The mythology of the “I”: David Hume turns inwards, only to find “some particular perception or other…I never can catch myself at any time without a perception” (300). You are melancholy, and your sorrow is held together not by followers, but by the blind distance that links all points to an indivisible whole. Yet the whole is vulnerable, and your “self” is forever at odds with the apparent density of the world. “The mind is a kind of theatre,” you say, “where several perceptions successively make their appearance.” Failing to find a common impression in this bundle of appearances, you are forced to concede that only an “unknown and mysterious” force would be equivalent to a “self” (302).


Your face is pressed to the window, your own face reflected in the darkness of night. The curtains are open, but the windows are shut. Muffled light seeps through the glass, your skin is cold but the frost has yet to settle. Condensation forms. “A ship, of which a considerable part has been changed by frequent reparations, is still considered as the same; nor does the difference of the materials hinder us from ascribing an identity to it” (305). You expose the palm of your hand: the flesh moves; the anonymous shiver of its being extends through your whole body. There is no continuity in this place, you say to yourself; the crumbling fragments of the wall are coming to the foreground of your perception.


Your shadow falls over time, marking the places and times that have been affected by your presence. How to account for these anonymous blocks of experience you’ve been accruing? You are alive—you fended off the void radiating in the spaces between sensations. Through your own work and effort, you managed to sculpt your life into a totality, the parts of which sufficiently resemble one another so at to give the impression that their agency is orientated toward a common goal: “Suppose we could see clearly into the breast of another, and observe that succession of perceptions…’tis evident that could more contribute to the bestowing a relation on this succession amidst all its variations” (308).

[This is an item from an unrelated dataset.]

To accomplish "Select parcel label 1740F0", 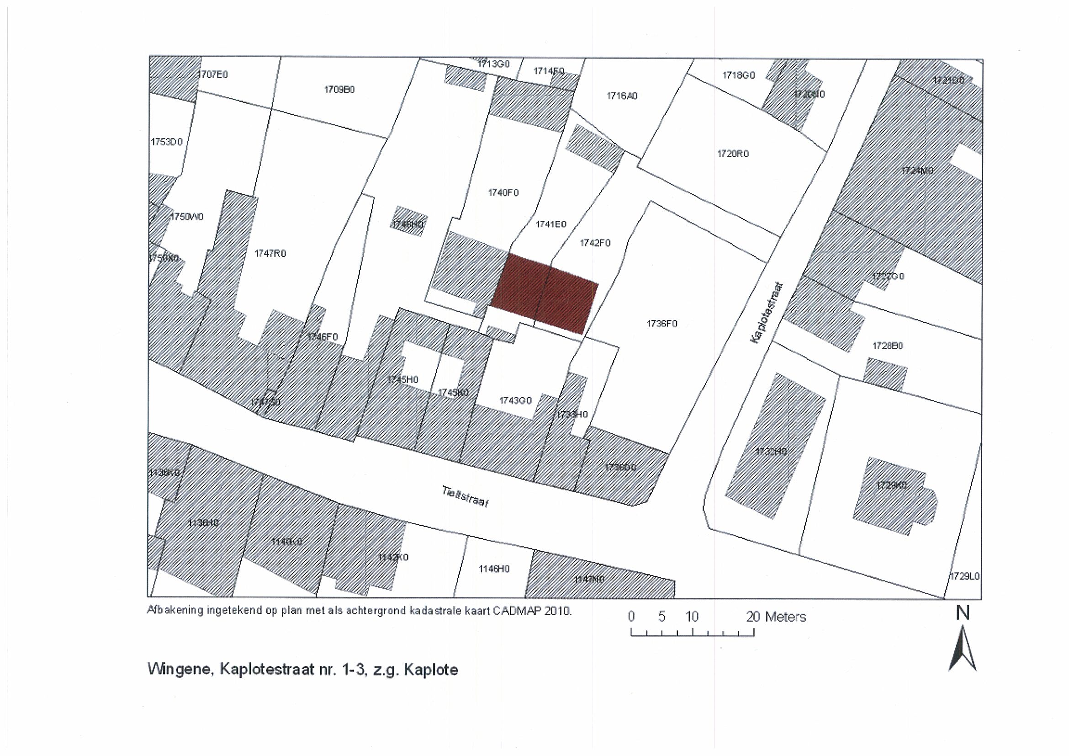I will click(503, 192).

You are old and the different places in your memory float freely through the atmosphere. Of your actions on 11th of March 1719, you remember very little, only a generalised aura that permeated the year as a whole. What of the year today? From the air, it falls to the earth, receding deep into your body along the way. Soon, you will have visitors to your grave in the Calton Old Burial Ground, though your body will long be gone. Your melancholy is felt in far afield places. In 1997, a statue will be erected in your honour and people will have their photo taken alongside yourself as a Clashach sandstone still-life.